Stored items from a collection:

--- START ---

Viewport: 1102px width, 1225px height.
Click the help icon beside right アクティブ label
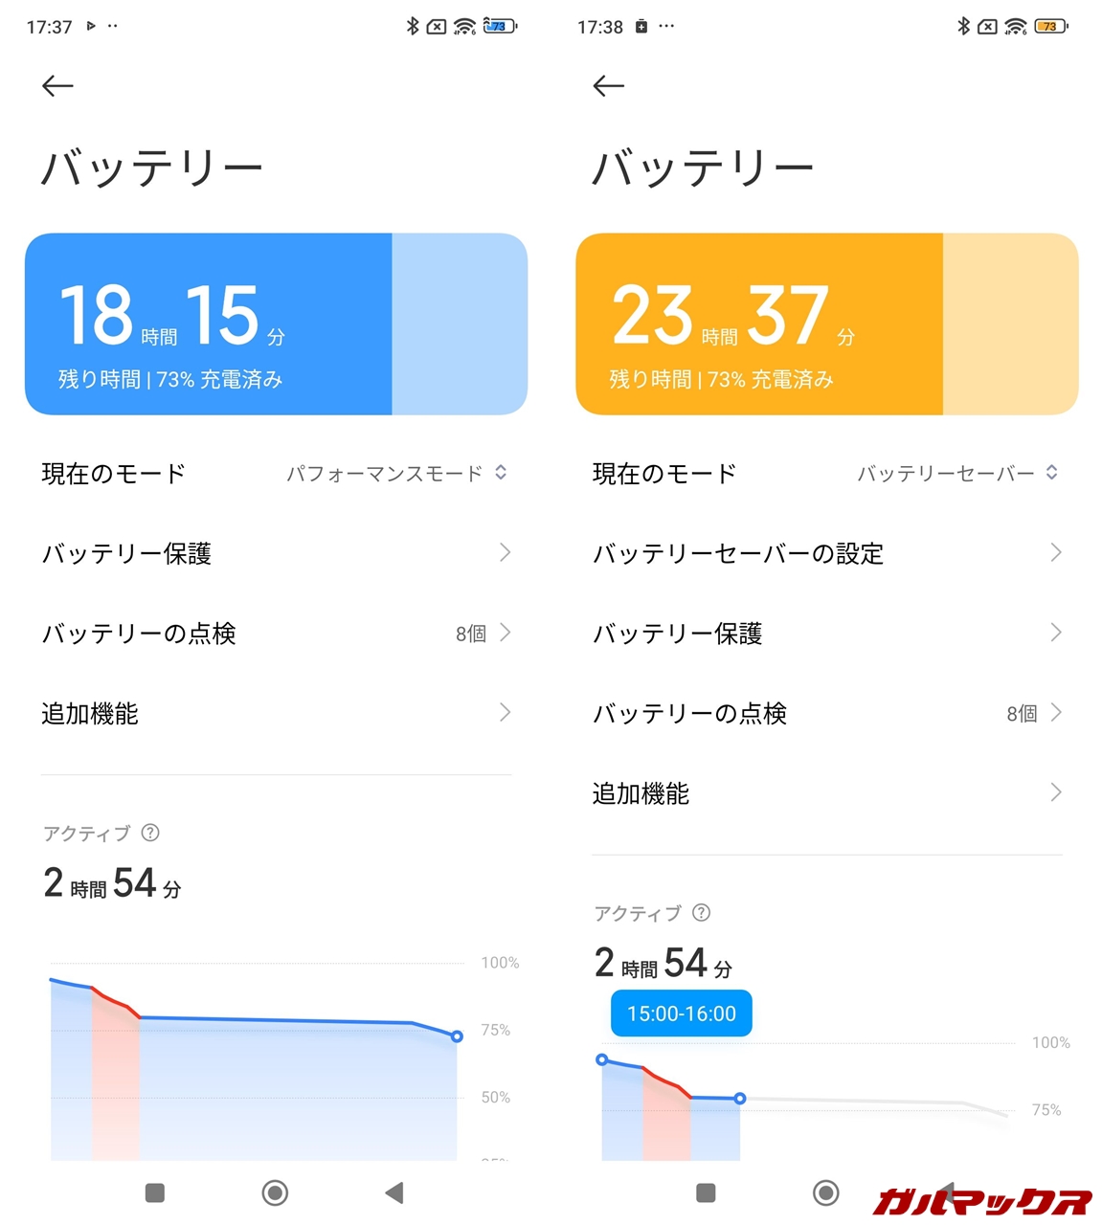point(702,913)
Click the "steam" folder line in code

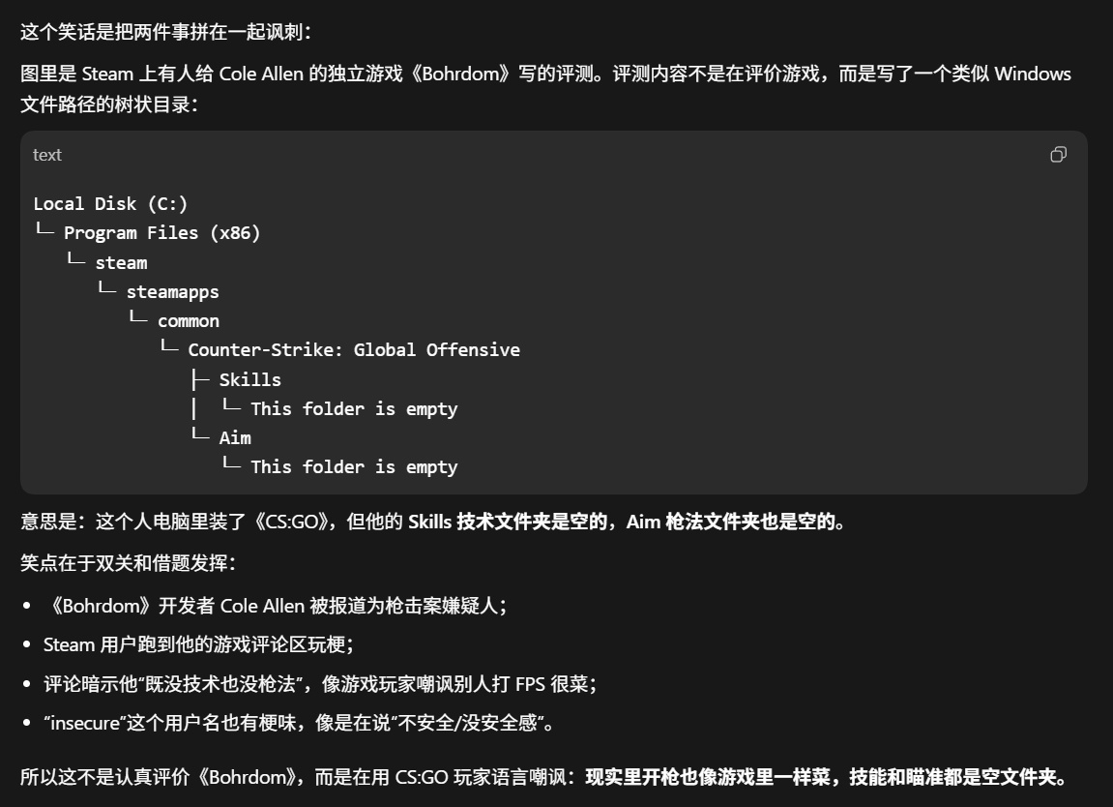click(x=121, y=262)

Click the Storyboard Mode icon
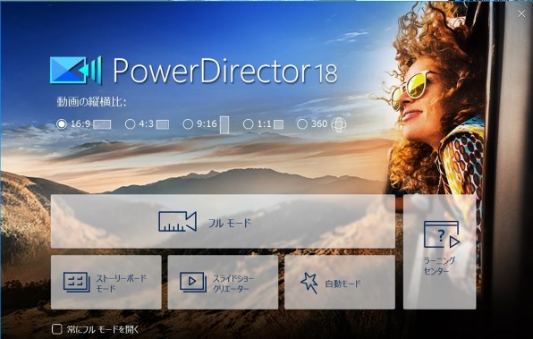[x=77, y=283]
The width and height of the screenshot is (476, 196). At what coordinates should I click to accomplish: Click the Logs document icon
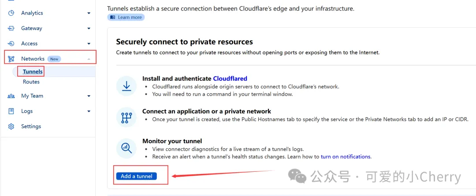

--- END ---

[DIRECTIONS]:
Nothing but the lines from the one containing "Click the Storyboard Mode icon" through the final line of the entries above should be given again, each exactly as written; omit the pictures.

[ANSWER FOR THE TASK]:
Click the Storyboard Mode icon
[x=77, y=283]
The width and height of the screenshot is (476, 196). At what coordinates should I click to accomplish: Click the Logs document icon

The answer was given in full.